5.4.1 Subgroups in which the regimen is recommended

Children with peripheral lymph node TB

Although the numbers of children with peripheral lymph node TB in the SHINE trial were small (N=19 in the 16-week arm and N=21 in the 24-week arm), there was no difference in the proportion of unfavourable outcomes between the two arms. The SHINE trial also found that 16 weeks of treatment was not inferior to 24 weeks of treatment in children with both peripheral lymph node disease and pulmonary disease (N=182 in the 16-week arm and N=171 in the 24-week arm). These results may provide reassurance for clinicians regarding a seemingly delayed clinical response to TB treatment, which is frequently seen in children with peripheral lymph node TB (where lymph nodes remain enlarged even after treatment).


CALHIV were eligible for enrolment in the SHINE trial; 65 (11%) CALHIV were enrolled in the 16-week arm and 62 (10%) in the 24-week arm, with 49% of CALHIV in the 16-week arm and 43% in the 24-week arm being on ART at the time of enrolment. Among CALHIV, 20% in both arms had a CD4 count of less than 200 cells/mm3 , and 51% of CALHIV in the 16-week arm and 63% in the 24-week arm were classified as “severe” according to the WHO immunological classification for established HIV infection (33). In this subgroup, the 16-week regimen was again not inferior to the 24-week regimen, although the 95% confidence interval (CI) for the difference from the control arm in the unfavourable rate was wide (risk difference –4.3, 95% CI: –14.9 to 6.2).

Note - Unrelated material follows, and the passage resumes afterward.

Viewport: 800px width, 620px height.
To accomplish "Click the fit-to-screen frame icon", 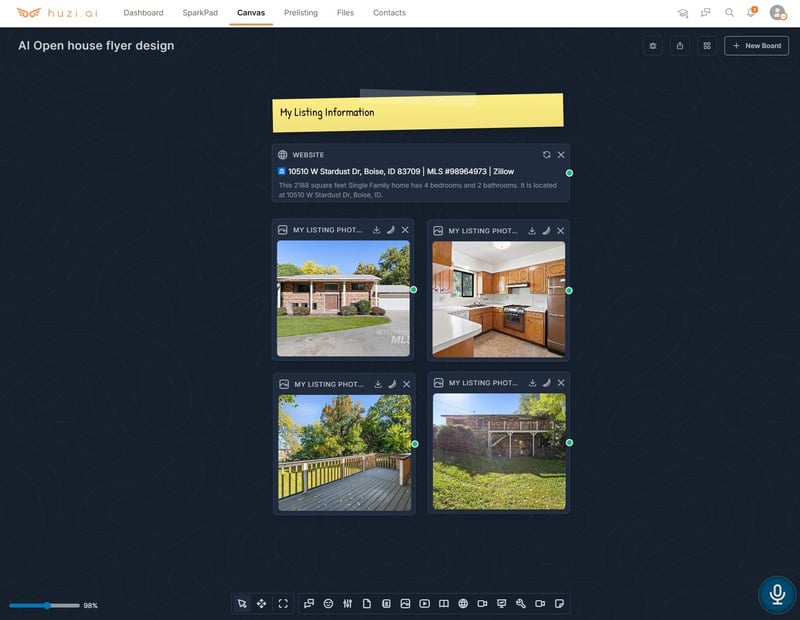I will click(283, 604).
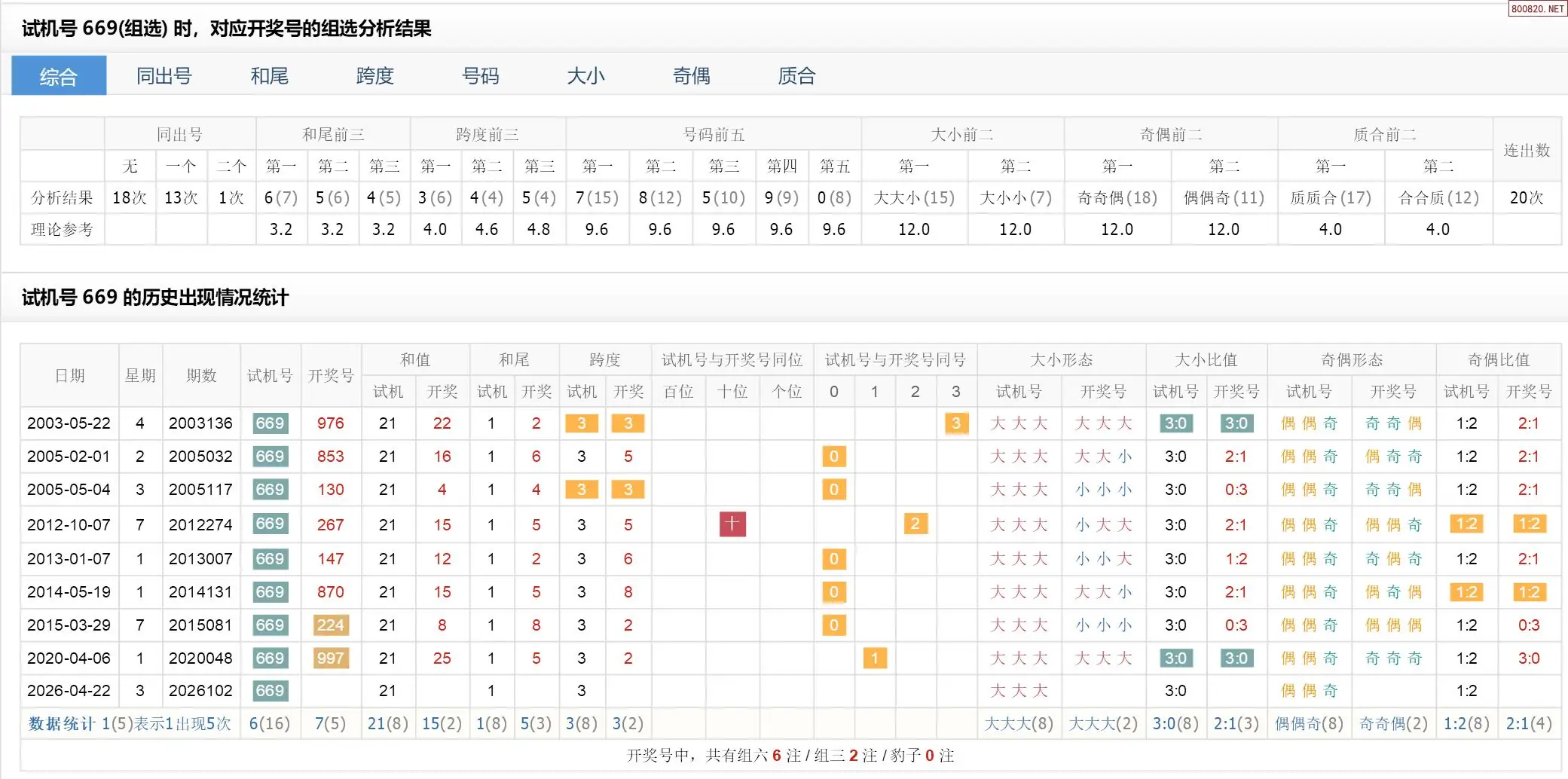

Clinicians may consider treating CALHIV with non-severe TB for 4 months, depending on the degree of immunosuppression, ART status and presence of other opportunistic infections (34). These children and adolescents will need to be monitored closely, especially at 4 months of treatment, and treatment will need to be extended to 6 months if there is insufficient progress.

5.4.2 Subgroups in which the regimen is not recommended

Children with severe acute malnutrition

No separate subgroup analysis could be conducted for children with severe acute malnutrition (SAM)14 in the SHINE trial owing to the low numbers (30 children with SAM in the 16-week arm and 33 in the 24-week arm). Because SAM is defined as a danger sign, even if children with SAM have a nonsevere form of TB, they should preferably receive 6 months of TB treatment.